The big house opens its doors to Evie, her husband Mike, three children and a dog. Shen, third wife to Clive and their small perfectly kept child and her nanny. Plus Clive’s son from a previous marriage erupting into the holiday. Then there is Paula and Joe plus a very quiet child. There were that many people, especially children I lost track of who was with who and related to whom.
This is very much a tale of ‘life’ and how when being away from home suddenly puts everything into perspective that perhaps you had never seen before. There were some funny moments scattered within the pages as you put people not normally cooped up together in a situation. Balanced out with that by the author which I think she has succeeded with was the more poignant ones and life changing episodes, to remind you that “real life is nothing like the brochure”.
Evie and Mike seem to be a solid but dependable couple, but there is something underlying about their relationship and as the book progresses it looks like it might fall apart.
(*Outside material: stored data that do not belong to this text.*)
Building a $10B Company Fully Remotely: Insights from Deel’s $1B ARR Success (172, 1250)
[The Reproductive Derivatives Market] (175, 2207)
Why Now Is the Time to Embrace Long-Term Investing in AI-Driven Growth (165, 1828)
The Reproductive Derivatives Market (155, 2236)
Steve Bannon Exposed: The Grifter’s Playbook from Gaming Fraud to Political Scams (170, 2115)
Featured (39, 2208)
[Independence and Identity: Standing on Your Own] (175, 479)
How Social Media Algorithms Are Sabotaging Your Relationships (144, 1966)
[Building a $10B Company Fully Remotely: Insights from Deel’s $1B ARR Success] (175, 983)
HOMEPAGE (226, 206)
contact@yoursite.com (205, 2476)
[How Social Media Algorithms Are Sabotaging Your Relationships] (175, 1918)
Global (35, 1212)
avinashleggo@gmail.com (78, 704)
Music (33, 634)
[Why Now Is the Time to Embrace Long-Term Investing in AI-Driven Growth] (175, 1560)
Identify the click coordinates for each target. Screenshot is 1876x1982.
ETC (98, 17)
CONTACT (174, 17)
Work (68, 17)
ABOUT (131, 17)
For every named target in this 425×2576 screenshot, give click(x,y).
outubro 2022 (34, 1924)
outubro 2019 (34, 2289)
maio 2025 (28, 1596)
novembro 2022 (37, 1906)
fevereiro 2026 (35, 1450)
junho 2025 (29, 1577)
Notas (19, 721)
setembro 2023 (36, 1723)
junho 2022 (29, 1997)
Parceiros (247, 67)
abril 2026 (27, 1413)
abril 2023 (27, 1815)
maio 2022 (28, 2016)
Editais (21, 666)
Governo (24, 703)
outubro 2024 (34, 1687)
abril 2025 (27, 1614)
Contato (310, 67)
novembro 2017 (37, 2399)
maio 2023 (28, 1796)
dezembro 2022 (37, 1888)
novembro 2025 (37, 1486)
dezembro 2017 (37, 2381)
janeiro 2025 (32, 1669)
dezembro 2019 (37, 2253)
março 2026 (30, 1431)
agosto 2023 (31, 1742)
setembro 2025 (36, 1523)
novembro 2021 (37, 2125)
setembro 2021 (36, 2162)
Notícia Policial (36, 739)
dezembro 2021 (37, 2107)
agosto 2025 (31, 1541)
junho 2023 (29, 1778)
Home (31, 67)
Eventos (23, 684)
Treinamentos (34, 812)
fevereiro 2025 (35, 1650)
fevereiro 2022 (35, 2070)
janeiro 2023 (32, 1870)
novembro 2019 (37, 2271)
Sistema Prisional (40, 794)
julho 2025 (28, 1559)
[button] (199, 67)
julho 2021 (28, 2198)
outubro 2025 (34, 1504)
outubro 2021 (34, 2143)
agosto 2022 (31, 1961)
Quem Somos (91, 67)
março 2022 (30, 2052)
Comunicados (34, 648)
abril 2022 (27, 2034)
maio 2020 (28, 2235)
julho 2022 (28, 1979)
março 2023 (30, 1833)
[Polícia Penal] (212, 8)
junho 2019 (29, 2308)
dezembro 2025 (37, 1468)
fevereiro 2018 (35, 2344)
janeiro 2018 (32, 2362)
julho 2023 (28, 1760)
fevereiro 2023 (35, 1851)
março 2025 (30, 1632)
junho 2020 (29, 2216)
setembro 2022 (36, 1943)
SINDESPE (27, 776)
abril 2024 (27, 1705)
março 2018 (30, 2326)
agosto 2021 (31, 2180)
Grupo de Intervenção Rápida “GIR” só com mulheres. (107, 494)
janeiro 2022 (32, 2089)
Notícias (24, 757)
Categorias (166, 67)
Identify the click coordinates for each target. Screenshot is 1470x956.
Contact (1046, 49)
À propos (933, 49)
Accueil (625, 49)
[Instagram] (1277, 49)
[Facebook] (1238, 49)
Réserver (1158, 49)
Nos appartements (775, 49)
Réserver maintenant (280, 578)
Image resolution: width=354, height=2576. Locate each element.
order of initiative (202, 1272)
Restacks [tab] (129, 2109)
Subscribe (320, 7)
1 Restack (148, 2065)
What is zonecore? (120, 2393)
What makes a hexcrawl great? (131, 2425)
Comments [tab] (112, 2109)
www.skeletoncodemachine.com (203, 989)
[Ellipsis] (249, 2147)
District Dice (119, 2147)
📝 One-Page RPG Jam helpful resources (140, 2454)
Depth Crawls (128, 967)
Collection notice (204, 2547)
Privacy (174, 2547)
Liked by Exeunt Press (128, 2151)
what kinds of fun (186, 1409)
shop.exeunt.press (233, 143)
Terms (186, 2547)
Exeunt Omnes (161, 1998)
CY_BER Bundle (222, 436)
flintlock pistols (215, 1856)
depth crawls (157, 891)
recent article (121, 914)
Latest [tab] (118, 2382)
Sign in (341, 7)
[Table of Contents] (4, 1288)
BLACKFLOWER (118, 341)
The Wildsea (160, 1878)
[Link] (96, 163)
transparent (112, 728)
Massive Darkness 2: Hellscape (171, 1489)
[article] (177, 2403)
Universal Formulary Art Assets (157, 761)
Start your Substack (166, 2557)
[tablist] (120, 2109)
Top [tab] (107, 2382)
Shen and Clive live in a perfect world, with the perfect amount of money in a perfectly structured world. However it seems that cannot buy stability and love which is what makes Evie and Mike’s marriage work.
Paula and Joe, seem distant and relations are strained. To the point where Paula sees doom at every turn and in every bush, whilst Joe is seeking solace elsewhere.
Coupled with all of these relationships, we see how the children of differing ages react to each other as they see their parents lives almost played out in front of them.
There are some interesting turn of events as the momentum of the story takes hold and whilst I enjoyed it, it was a book that as I put it down, I was not desperate to want to pick up and see what was going to happen next.
Much as I do not like pigeonholing books, this is a holiday read to enjoy but one that will not leave a lasting impact.
Thank you to the publisher and netgalley for the opportunity to read this book.
Looking back on this book as I came to review, I was drawn to something I had recently read. How when you read books, what mood you are in, previous experience, current lives affect how you perhaps look at or interpret a book.
This was the case here, I come from a very small family – we could not raise a crowd in a phone box. We did not go away with other families to share houses on holiday and therefore this experience is alien to me. It is only in recent years that I have been away with a group of girlfriends all very different personalities, that I get the whole concept and I admit to it being rather overwhelming. I am more than happy reading quietly somewhere and dipping in and out of a swimming pool (if there is one) and eating lovely food.
Perhaps that is why I struggled to relate to the book, not having shared these experiences and not having children. It is amazing what affects you when you read a book, most of it I am sure subconsciously.